Bombings kill at least 15 in Shi'ite areas of Baghdad

BAGHDAD (AFP) - A series of bombings mainly targeting Shi'ite areas of Baghdad killed at least 15 people on Sunday, officials said, the latest to hit Iraq as it struggles with protests and a political crisis.

Three car bombs struck Sadr City in the north of the city, while one car bomb each exploded in Ameen, Al-Husseiniyah and Kamaliyah in the east, and a roadside bomb blew up in Karrada in central Baghdad.

Another exploded in Saidiyah in the capital's south, security and medical officials said. At least 15 people were killed and more than 80 wounded in the attacks across the city, the officials said.

Security forces searched cars at the main entrance to Sadr City and helicopters overflew the area, an AFP journalist reported.

Sunday's attacks bring the number of people killed in violence this month to at least 150, according to an AFP tally based on reports from security and medical officials nationwide.

No group has yet claimed responsibility for the latest wave of attacks.

But Sunni militants linked to the Al-Qaeda franchise in Iraq often target the Shi'ite majority in a bid to erode confidence in the central government and push the country back towards the bloody sectarian conflict of 2006-2007.

The Baghdad bombings follow multiple attacks on Saturday that killed five people, including the head of Iraq's intelligence academy.

Two suicide bombers killed Brigadier General Aouni Ali and two of his guards, and more bombings resulted in the deaths of a judge and an army lieutenant.

Members of the security forces and judicial officials are also often targeted by militants in Iraq.

These latest incidents in a spike in violence come as Iraq grapples with nearly two months of anti-government protests centred on Sunni-majority areas in north and west Iraq, calling for the ouster of Iraqi Prime Minister Nuri al-Maliki, a Shi'ite, and a festering political crisis in the capital.
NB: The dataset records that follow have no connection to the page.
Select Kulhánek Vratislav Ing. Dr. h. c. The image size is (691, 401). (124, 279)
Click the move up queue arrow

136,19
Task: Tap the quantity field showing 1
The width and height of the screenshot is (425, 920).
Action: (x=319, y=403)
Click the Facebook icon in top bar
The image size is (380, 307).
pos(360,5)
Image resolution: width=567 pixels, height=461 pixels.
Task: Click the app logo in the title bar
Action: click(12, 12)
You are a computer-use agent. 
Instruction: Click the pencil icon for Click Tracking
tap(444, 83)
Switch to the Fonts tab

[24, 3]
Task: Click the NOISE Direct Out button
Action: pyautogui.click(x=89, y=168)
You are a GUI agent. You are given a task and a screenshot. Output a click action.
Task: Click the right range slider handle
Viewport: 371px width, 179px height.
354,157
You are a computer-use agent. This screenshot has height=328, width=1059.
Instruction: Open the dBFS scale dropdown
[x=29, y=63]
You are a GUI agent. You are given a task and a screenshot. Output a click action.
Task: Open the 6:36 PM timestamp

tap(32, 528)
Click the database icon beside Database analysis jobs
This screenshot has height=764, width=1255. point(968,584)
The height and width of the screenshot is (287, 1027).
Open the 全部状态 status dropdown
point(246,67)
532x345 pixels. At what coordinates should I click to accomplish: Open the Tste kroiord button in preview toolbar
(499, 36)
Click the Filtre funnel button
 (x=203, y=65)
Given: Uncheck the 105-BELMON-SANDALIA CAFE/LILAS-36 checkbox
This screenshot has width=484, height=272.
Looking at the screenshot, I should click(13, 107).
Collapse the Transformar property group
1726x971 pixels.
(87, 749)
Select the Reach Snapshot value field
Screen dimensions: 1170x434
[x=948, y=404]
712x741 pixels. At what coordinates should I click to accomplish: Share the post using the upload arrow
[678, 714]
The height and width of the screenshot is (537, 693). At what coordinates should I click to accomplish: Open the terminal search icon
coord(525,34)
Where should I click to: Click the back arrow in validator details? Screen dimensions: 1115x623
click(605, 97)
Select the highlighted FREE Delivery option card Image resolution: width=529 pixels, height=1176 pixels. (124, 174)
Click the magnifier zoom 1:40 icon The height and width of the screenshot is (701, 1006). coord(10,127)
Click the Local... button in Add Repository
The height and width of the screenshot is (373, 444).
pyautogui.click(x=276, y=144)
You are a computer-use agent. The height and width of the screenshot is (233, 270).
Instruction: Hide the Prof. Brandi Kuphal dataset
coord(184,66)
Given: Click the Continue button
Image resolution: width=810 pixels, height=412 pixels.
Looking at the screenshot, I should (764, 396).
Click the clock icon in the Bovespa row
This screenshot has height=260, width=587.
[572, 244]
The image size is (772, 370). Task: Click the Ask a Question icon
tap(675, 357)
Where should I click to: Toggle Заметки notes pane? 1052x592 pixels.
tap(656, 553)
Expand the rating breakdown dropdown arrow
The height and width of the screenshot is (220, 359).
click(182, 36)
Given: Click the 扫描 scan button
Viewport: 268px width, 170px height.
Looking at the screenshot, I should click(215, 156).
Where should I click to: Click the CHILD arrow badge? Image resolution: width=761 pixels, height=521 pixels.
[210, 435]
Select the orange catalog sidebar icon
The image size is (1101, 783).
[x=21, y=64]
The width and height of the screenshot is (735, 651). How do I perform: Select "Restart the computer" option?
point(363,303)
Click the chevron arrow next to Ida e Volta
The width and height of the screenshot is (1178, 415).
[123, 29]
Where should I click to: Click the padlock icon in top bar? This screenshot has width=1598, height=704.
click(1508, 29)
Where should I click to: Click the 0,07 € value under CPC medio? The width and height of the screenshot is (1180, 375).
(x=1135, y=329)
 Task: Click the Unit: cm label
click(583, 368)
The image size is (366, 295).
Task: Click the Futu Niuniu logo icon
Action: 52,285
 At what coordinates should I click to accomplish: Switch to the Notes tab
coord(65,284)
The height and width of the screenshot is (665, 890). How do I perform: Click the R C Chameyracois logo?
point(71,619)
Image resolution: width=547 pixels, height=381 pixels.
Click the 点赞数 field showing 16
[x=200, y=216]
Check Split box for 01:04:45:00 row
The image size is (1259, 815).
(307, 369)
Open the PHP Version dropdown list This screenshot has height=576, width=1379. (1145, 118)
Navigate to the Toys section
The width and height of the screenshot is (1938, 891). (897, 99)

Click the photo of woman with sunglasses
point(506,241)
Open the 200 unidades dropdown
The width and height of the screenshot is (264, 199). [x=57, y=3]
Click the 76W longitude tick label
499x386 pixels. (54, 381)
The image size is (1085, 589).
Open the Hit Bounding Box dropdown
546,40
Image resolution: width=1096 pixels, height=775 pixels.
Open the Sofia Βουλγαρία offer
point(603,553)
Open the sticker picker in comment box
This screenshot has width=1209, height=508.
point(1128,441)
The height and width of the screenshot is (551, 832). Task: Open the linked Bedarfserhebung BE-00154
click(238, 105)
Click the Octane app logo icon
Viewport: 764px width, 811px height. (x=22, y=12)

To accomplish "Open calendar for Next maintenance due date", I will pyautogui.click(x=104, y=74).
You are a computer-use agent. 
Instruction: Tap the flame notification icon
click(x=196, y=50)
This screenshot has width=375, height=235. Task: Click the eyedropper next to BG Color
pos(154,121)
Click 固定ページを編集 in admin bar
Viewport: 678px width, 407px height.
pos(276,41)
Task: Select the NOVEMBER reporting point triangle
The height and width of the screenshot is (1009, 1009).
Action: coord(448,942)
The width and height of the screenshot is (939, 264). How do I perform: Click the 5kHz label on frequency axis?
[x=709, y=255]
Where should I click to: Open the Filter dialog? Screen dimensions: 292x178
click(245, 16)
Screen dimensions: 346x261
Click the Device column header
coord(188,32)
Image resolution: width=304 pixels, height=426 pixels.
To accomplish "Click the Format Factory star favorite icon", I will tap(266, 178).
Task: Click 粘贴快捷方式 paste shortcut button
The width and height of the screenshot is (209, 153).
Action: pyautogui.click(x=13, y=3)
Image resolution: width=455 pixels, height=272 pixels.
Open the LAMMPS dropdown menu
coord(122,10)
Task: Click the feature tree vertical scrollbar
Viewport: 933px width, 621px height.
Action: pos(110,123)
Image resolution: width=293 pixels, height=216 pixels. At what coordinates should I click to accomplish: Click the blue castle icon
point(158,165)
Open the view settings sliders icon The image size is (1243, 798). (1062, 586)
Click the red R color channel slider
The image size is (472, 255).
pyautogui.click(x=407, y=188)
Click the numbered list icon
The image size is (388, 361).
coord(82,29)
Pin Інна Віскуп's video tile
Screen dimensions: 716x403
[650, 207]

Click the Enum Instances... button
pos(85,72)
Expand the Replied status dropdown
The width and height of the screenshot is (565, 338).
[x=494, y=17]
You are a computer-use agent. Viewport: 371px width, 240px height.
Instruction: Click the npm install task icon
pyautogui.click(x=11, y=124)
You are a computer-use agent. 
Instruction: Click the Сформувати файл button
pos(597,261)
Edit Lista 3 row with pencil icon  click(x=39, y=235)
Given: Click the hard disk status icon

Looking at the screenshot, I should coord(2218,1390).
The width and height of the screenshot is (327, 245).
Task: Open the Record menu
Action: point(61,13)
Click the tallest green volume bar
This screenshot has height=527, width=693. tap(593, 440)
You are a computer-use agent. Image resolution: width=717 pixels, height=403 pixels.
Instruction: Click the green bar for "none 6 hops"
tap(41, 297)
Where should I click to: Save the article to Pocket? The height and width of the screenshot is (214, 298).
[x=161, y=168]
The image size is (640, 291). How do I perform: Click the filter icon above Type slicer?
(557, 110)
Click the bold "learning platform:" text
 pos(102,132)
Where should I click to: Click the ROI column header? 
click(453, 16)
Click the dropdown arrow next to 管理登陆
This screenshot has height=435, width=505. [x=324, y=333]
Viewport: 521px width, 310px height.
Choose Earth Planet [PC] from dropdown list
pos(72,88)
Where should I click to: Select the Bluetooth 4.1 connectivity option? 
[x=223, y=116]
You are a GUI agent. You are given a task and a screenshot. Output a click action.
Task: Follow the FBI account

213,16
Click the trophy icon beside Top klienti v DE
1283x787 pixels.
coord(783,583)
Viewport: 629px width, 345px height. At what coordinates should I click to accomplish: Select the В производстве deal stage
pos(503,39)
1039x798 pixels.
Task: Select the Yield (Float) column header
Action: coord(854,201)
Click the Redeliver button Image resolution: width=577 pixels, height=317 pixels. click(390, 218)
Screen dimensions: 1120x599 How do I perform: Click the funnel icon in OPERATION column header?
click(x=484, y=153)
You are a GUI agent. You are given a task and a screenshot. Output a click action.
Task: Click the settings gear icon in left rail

The demonstrations were initially sparked in December by the arrest of several guards of Finance Minister Rafa al-Essawi, a leading Sunni.

The longest-running protests have blocked off a key trade route linking Baghdad to both Jordan and Syria.

As the demonstrations have since expanded markedly, the government has sought to curtail them by saying it has released thousands of detainees and raised the salaries of Sunni militiamen battling Al-Qaeda extremists.

It has also restricted movements in major cities on Fridays, when the largest protests are staged.

Maliki, meanwhile, has been tussling with a political crisis that has pitted him against many of his government partners barely two months before provincial elections, the country's first since March 2010 parliamentary polls.